Аналитиков интересуют аргументы, а не принадлежность к
На основании чего можно называть философские направления тупиковыми? Юмористическая зарисовка: сторонник диамата в 2021-м году заявляет о том, что аналитическая философия изжила себя (а Ленин заранее раскритиковал современных философов как субъективных идеалистов и софистов). Кто может решать, что философская традиция или направление изжили себя? Вопрос риторический. Вполне ясно, что аналитики не следят за тем, что происходит у диалектиков, и наоборот. Недостаток информации почти всегда будет сопутствовать таким оценкам. Тем не менее, Имре Лакатос выделяет ясный и применимый к философии критерий состояния исследовательских программ. Если позитивная эвристика программы позволяет открывать новые факты, проблемы и их решения, то такое направление здравствует. Если всё сводится к согласованию нового со старым и бесконечным вспомогательным гипотезам, то направление скорее мертво. В такой оптике, как бы мы не относились к аналитикам, нельзя отрицать большого количества новшеств в современной философии, рождённых именно в рамках их традиции. На плаву и континенталы, но без диаматчиков, которые уже давно не производили хоть сколько-либо значимых идей. Что иронично, сегодня существуют влиятельные диалектики и материалисты, вроде Жижека и Бадью, но, насколько это известно, они не диалектические материалисты.
Если использовать технику переосмысления для критики, то вместо изначального объекта критики будет критиковаться то, что автор вообразил вместо него. Сам того не ведая, автор в своей критике Сёрла реализует то, что радикальный конструктивист Пауль Ватцлавик называл техникой переосмысления. Вместо того, чтобы критиковать мысленные эксперименты в том виде, в котором они даны, существенно видоизменяются их основания в ходе интерпретации (в тексте даже звучат прямые признания, что «не нужно обращать внимание на то, что описывает Сёрл»). Это и есть переосмысление, когда одно видение заменяется иным, и уже второе критикуется. Например, когда подчеркивается тезис о «несводимом остатке», который автор сам и приписывает Сёрлу.

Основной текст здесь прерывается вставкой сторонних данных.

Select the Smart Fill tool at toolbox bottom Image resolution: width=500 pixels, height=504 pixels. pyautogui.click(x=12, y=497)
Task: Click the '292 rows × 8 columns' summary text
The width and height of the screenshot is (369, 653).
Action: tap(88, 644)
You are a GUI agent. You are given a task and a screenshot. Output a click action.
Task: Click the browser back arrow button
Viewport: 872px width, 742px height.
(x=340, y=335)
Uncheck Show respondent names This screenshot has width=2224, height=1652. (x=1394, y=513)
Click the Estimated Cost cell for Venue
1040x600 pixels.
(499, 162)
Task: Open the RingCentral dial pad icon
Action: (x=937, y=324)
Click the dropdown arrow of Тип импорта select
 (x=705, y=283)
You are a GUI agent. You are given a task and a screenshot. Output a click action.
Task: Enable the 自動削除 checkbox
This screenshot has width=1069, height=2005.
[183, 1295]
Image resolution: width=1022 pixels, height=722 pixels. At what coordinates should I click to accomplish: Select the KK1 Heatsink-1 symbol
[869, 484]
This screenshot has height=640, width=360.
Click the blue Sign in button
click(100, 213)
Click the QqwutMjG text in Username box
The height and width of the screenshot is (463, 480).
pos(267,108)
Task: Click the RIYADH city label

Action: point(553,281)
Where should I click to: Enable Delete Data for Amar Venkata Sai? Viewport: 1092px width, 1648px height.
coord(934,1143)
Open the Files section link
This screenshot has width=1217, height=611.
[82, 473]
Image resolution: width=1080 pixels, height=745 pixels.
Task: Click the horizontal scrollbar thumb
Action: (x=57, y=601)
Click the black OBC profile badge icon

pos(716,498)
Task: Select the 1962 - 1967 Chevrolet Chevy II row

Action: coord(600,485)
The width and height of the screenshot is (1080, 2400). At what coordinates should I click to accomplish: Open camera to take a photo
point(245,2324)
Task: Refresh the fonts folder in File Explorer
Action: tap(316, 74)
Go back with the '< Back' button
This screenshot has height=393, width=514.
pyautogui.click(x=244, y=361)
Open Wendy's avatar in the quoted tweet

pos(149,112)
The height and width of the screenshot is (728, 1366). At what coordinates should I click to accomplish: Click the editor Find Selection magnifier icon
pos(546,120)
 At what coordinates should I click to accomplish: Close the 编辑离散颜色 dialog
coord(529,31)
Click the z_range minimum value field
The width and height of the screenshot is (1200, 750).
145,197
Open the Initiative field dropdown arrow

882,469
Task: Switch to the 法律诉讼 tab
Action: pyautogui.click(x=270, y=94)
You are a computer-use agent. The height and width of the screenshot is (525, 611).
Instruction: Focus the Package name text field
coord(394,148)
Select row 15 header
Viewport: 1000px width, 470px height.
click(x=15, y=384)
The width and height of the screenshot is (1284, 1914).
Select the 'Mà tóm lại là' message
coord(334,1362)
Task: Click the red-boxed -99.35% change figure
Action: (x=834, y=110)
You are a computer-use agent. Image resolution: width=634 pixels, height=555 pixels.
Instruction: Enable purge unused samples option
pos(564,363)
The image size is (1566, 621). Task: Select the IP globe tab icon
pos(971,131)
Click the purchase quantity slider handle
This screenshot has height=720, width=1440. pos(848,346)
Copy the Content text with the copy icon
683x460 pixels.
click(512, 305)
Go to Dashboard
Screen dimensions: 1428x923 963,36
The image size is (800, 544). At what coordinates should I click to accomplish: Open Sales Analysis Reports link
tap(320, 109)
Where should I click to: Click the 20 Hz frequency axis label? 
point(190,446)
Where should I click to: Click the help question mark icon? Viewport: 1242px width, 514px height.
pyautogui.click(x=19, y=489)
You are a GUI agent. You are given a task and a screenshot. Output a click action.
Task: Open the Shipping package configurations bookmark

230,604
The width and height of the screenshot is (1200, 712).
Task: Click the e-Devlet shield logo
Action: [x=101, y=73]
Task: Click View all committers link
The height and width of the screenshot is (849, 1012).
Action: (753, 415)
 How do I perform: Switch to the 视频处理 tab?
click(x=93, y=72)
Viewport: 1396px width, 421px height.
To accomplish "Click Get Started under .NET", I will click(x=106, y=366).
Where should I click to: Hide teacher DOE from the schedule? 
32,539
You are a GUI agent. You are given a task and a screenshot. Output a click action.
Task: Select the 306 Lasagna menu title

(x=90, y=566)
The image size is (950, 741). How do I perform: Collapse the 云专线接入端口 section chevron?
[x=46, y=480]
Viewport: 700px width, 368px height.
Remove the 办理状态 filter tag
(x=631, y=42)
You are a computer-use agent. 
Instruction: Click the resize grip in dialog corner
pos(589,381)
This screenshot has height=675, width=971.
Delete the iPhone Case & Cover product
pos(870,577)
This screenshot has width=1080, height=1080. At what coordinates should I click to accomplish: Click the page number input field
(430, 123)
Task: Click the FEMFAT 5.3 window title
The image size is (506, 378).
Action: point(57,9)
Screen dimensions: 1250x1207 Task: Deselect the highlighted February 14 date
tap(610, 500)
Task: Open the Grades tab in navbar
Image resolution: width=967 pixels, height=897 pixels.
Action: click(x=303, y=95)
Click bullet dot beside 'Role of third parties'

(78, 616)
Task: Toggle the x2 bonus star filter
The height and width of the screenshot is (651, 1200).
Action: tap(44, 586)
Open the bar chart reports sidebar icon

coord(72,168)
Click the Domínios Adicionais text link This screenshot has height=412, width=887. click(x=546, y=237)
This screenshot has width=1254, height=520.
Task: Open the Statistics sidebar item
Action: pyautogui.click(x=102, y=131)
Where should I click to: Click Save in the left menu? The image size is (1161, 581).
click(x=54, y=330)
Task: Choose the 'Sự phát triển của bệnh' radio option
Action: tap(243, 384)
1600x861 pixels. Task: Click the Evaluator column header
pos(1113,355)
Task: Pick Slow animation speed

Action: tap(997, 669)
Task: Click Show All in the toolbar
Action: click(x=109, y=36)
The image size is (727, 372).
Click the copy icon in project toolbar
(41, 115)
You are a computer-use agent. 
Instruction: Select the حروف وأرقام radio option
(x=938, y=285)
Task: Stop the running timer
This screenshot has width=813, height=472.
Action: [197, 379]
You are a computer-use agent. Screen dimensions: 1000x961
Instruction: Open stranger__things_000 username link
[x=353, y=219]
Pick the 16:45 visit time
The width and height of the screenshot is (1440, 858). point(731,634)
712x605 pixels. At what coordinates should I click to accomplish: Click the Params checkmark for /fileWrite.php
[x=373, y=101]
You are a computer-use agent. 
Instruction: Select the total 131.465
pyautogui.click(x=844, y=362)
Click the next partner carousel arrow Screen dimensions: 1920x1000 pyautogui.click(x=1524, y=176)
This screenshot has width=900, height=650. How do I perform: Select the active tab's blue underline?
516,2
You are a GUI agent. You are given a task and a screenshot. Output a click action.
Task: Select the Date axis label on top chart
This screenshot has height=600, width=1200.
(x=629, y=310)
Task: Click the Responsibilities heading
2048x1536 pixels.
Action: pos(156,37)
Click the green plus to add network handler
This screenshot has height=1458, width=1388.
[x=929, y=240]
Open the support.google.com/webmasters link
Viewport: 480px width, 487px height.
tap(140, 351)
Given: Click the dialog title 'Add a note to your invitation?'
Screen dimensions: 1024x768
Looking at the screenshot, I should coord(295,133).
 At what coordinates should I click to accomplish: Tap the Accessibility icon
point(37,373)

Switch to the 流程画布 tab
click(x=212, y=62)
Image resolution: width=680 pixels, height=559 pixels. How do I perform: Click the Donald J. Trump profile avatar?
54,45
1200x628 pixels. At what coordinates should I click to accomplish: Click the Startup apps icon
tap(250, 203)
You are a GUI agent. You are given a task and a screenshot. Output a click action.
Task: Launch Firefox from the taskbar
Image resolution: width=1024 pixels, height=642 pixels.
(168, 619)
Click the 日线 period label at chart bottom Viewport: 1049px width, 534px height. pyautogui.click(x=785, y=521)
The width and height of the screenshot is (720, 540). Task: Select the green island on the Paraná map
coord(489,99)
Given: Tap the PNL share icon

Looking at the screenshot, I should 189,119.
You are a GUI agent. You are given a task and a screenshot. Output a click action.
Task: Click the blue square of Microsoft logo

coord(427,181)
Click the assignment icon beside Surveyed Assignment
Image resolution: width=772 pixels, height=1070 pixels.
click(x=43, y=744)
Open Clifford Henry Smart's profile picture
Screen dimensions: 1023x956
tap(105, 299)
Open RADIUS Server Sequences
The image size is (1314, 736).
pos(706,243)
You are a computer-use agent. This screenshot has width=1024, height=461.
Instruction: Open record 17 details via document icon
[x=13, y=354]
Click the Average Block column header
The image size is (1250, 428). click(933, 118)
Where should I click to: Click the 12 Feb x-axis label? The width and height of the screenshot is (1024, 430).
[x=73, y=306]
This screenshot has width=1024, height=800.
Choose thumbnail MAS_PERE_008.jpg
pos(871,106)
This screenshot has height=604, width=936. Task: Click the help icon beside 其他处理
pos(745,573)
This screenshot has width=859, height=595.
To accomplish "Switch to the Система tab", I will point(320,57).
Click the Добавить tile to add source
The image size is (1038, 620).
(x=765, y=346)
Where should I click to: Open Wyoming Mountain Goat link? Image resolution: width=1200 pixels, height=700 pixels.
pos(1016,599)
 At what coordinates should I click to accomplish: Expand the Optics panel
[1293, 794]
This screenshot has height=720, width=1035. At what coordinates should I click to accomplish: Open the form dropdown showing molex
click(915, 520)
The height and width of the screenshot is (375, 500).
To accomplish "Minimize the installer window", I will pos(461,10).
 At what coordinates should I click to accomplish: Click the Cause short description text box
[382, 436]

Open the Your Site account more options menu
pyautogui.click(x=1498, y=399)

Аналитические философы настороженно относятся к феноменологии. Особенно в тексте выделяется то, что аналитических философов волнует тема индивидуального сознания и субъективного опыта. Интуитивно понимая сознание дуалистически, автор приписывает такое же понимание и аналитикам (только у них дуализм неправильным). Проблема в том, что уже со времен Гилберта Райла в философии сознания большинство исследователей не занимаются феноменологией сознания, ведь они не разделяют видение сознания как «духа в машине», когда оно понимается как совокупность закрытых для наблюдения субъективных переживаний. Например, в понимании мысленного эксперимента Нагеля про летучую мышь автор делает акцент на субъективном опыте летучей мыши, который недоступен субъективному опыту человека. В то же время, главное, на что обращает внимание эксперимент — это то, как в науке понимается исследование сознания. Нагель делает акцент на том, что объективное наблюдение со стороны — это всё ещё наблюдение с позиции человеческой физиологии, ввиду чего нам неизвестно каково реализовывать эхолокацию от первого лица. Позиция Нагеля в том, что наука не может полностью исследовать такие факты, но и эта позиция не разделяется всеми аналитиками как непреложная истина.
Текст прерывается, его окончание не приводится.